I am passing a tibble to a user-defined function where column names are variables. After studying this, this, and this, I came up with the below working function. My goal is to include an equivalent function in an R package. My question, while this function works, is there a more correct best practice within the dplyr/tidyeval/tidyverse world?
library(tidyverse)
dat0 <- tibble( a = seq(as.Date('2022-02-10'), as.Date('2022-03-01'), by = "5 days")
, b = seq(10,40,10))
myCalc <- function(data, dateIn, numIn, yearOut, numOut) {
data <- data %>%
mutate(.
, {{yearOut}} := lubridate::year(.data[[dateIn]])
, {{numOut}} := 10 * .data[[numIn]]
) %>%
filter(.
, .data[[numOut]] > 250
)
}
dat2 <- myCalc(dat0
, dateIn = "a"
, numIn = "b"
, yearOut = "c"
, numOut = "d")
dat2
# A tibble: 2 × 4
a b c d
<date> <dbl> <dbl> <dbl>
1 2022-02-20 30 2022 300
2 2022-02-25 40 2022 400
CodePudding user response:
Since you are already using the curly-curly {{
operator you can implement that further in your function to have quoted arguments:
myCalc <- function(data, dateIn, numIn, yearOut, numOut) {
data <- data %>%
mutate(.
, {{yearOut}} := lubridate::year({{ dateIn }})
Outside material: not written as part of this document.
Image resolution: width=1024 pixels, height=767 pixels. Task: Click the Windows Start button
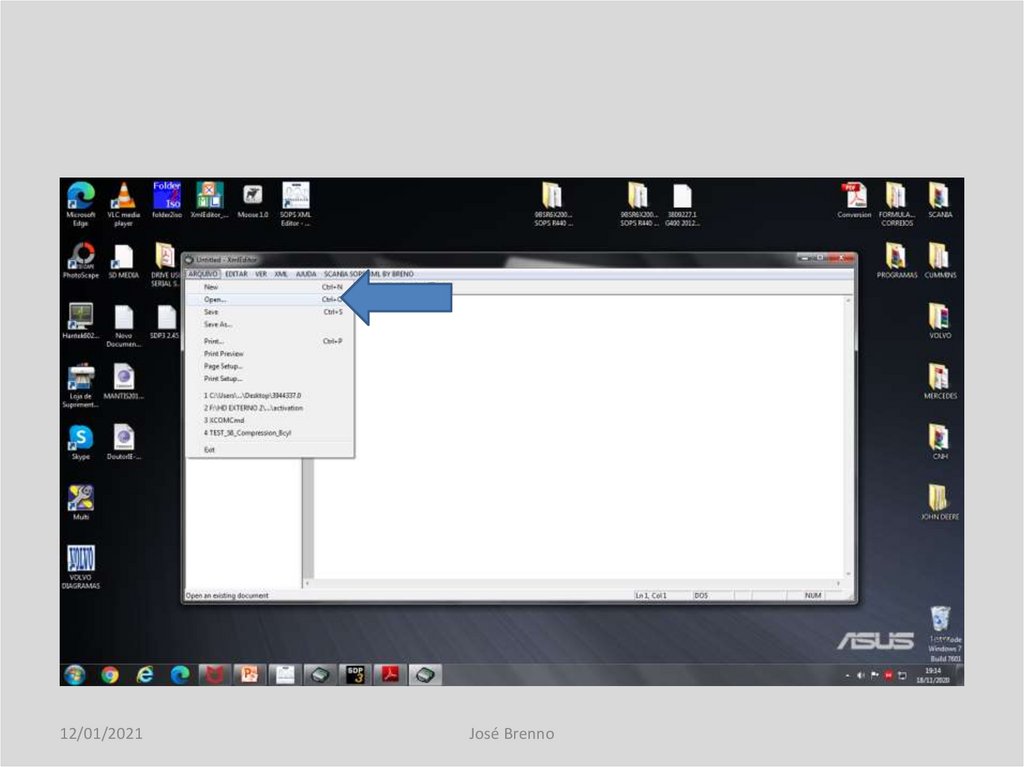(75, 675)
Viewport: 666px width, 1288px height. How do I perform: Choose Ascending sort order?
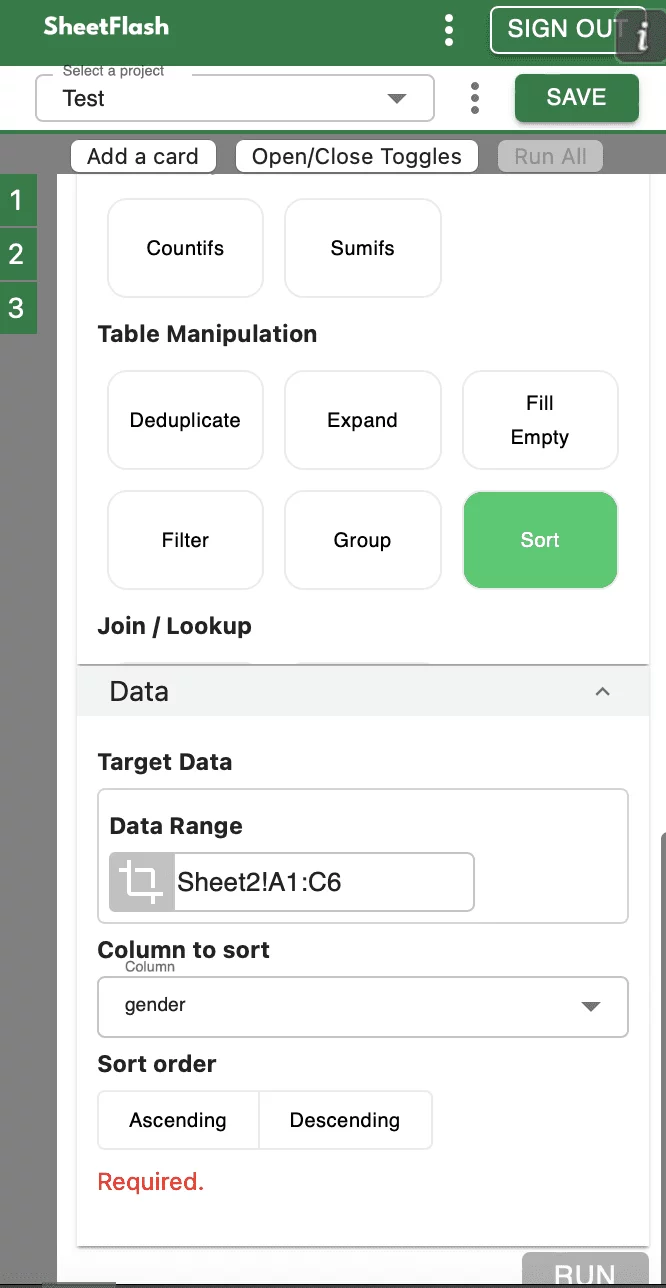coord(178,1120)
, {{numOut}} := 10 * {{ numIn }}
) %>%
filter(.
, {{ numOut }} > 250
)
return(data)
}
Your use of strings does work (e.g. .data[[dateIn]]
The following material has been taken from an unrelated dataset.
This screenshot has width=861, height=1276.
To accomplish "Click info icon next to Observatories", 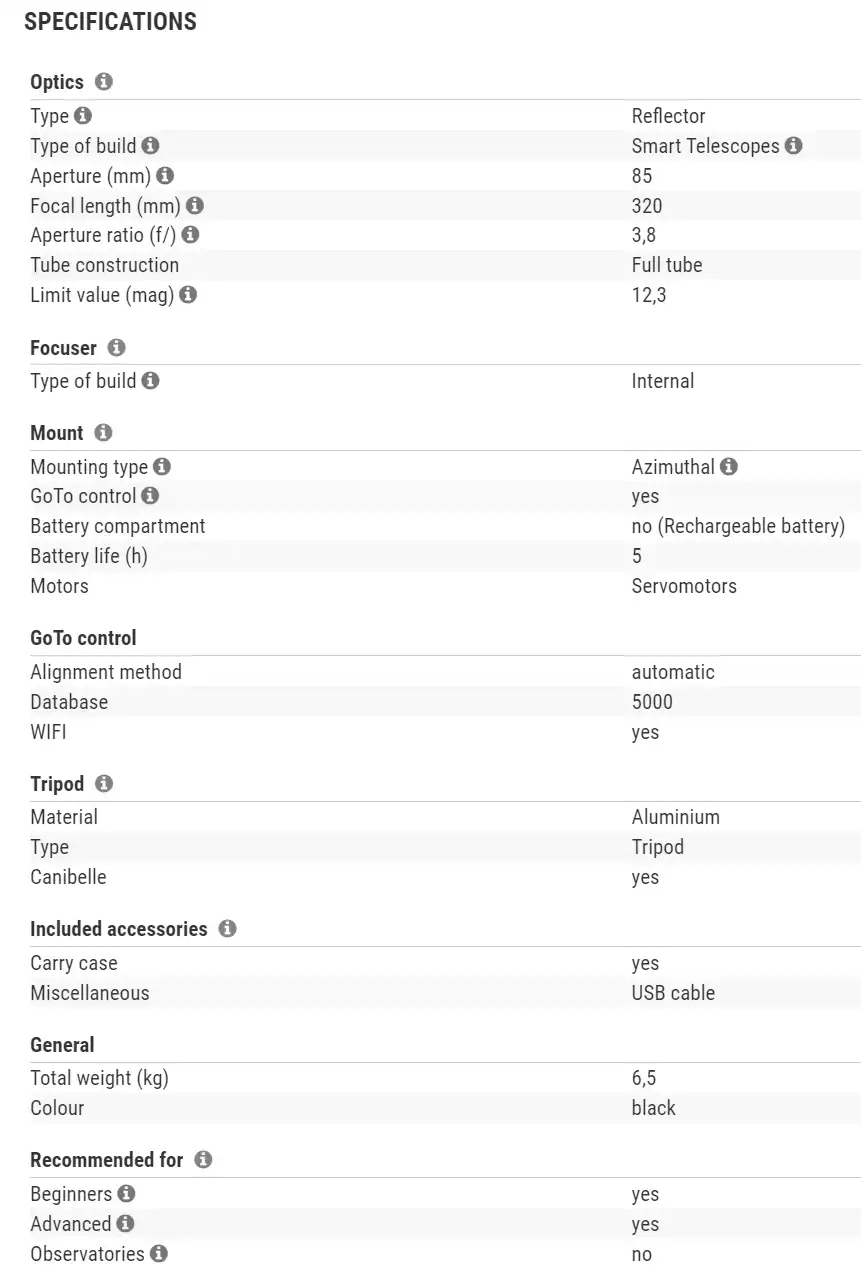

, evaluates to .data[["a"]]
in your example). As mentioned in the comments by @r2evans the difference really comes during the function call.
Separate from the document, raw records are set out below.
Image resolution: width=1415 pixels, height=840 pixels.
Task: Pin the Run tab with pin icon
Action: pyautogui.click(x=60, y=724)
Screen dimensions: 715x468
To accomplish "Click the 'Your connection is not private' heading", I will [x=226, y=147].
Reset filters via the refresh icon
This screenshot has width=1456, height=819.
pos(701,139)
This function would be called like so (note the lack of quotes in the arguments):
dat2 <- myCalc(dat0,
dateIn = a,
numIn = b,
yearOut = c,
numOut = d)
You can read more about this with ?rlang::`nse-defuse`
and ?rlang::`nse-force`
. There is also this tidyverse article with more on the subject.